Jackie McLean: 4, 5 and 6

Jackie McLean
4, 5 and 6
Prestige
2007-02-06

In 1956, alto saxophonist Jackie McLean probably spent more time in the studio than sleeping. Dates supporting Art Blakey, Jimmy Smith, and Charles Mingus were the most high profile stops on that year’s recording itinerary, but the 24-year-old was also slotted as bandleader for many of his ’56 sessions. After a decade of tutelage under bebop icons like Bud Powell, Sonny Rollins, and Miles Davis, the native New Yorker was aching to assert himself as one of his genre’s leading lights, and Prestige was bent on making him a household name, issuing five McLean-fronted albums during his first year in that capacity. The label’s plan succeeded: McLean’s LPs sold well, garnering for the altoist a faithful fanbase that would stick with him through his seminal 1960s forays into the avant-garde and his flatfooted 1970s dips into mainstream pop.

But while his early albums exposed him to a gracious audience, they feel a bit slight in retrospect, less rewarding than his best performances as a sideman and far less mature than later Blue Note titles like Destination Out! (1963) and Hipnosis (1967). So if your jazz collection consists only of certified five-star classics, you can pass over McLean’s Prestige releases — these albums elucidate their creator’s artistic development, but you’ve heard Rollins and Charlie Parker employ similar styles and techniques to richer, more satisfying ends. But to truly love jazz is to take an interest in rehearing, to enjoy 17 versions of the same standard, to chart the way Coltrane’s interpretations of “My Favorite Things” changed throughout his career, to listen to ensemble pieces on repeat so that you can closely follow a different instrument each time. And 4, 5 and 6, McLean’s second Prestige platter, rewards this kind of patient, generous, careful listener.

You can practically hear McLean blossoming in many of these tracks. When he pilots a quartet through a sped-up rendition of the ballad “Why Was I Born?”, he breaks out of the song’s head with a buttery, cyclical solo. But aside from a deft chord change in the middle of his run, McLean sounds at a loss for ways to reinvent his melody; when he cedes the floor to pianist Mal Waldron, he concludes his solo neatly, as if to say “this is all I got”. Waldron’s solo, by contrast, is colorful and energetic, riddled with sharp punctuations and imaginative inversions. And he doesn’t bow out like a gentleman, either, continuing to fire incisive chords at McLean when the saxophonist returns to the fray. The added heat proves beneficial for McLean, however, as he’s more willing during the song’s final leg to test his instrument’s limits, launching into ecstatic upper-register shrieks. These fiery utterances, not the brisk tempo, enliven the ballad.
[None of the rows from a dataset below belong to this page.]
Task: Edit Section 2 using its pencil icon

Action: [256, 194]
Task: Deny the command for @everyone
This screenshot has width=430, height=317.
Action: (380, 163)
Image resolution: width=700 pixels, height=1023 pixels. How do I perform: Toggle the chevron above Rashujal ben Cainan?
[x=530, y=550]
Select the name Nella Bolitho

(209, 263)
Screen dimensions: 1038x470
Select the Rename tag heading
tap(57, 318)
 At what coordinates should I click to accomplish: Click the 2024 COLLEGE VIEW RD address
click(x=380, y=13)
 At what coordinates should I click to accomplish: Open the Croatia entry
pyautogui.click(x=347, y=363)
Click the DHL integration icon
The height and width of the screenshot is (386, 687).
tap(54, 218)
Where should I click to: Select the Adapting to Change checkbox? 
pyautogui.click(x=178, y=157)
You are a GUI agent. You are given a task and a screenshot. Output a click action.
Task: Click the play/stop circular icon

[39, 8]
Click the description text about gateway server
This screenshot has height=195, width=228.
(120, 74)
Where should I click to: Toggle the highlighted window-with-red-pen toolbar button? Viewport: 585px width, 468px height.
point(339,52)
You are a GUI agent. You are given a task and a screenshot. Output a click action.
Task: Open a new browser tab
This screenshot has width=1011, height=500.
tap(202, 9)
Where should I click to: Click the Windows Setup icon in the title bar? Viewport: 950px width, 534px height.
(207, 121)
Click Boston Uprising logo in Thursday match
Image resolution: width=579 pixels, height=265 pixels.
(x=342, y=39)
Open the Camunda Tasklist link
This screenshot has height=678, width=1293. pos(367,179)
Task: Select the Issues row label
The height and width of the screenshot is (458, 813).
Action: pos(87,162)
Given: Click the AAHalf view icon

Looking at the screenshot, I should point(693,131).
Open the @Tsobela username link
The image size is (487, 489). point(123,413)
Turns out that this isn’t the only time the bandleader needs a little cajoling. Whether working with his core quartet of Waldron, bassist Doug Watkins, and drummer Arthur Taylor, a quintet featuring trumpeter Donald Byrd, or a sextet rounded out by tenor sax player Hank Mobley, McLean soars only when taking cues from his sidemen. Taylor’s filthy, spontaneous bass drum kicks whip the sextet’s 11-minute take on Parker’s “Confirmation” into shape, demanding that the loose-limbed soloists play with a bit more drive. This cut gels when Mobley and McLean lock horns during the finale, trading licks with jubilant abandon and a sense of imagination missing from McLean’s unaccompanied volleys.

Perhaps immaturity only accounts partially for McLean’s spottiness: his style isn’t, after all, particularly well-suited to most of the album’s material. Indeed, he sounds completely at home in the then-modern, Waldron-penned “Abstraction”, the more compelling of the session’s two originals. Emotionally wrenching and formally challenging, “Abstraction” captures with its rhythmic instability a dynamic of real-time exchange that’s absent in the other songs’ steady, lyrical lines. Here McLean’s horn weeps over a funereal march, with trumpet and piano joining the procession just behind the beat; the saxophonist acts as more of an elegiac foil than a reluctant playmate. The piece doesn’t just find McLean at last holding his own — it also foreshadows the rich architecture and avant-garde leanings of the material with which he (and many of his bandmates) would work in the 1960s.

Just don’t focus too much on ’60s McLean while you listen to 4, 5 and 6 — you’ll ultimately end up asking why you’re even bothering with this stuff. McLean himself renounced his Prestige work, in part because the label wouldn’t foot the bill for practice sessions that would’ve greatly improved the albums’ quality. On their own terms, the songs here are very fine — the nagging feeling that these sessions didn’t turn out to be as good as they could have been hinders enjoyment far more than any aesthetic shortcomings.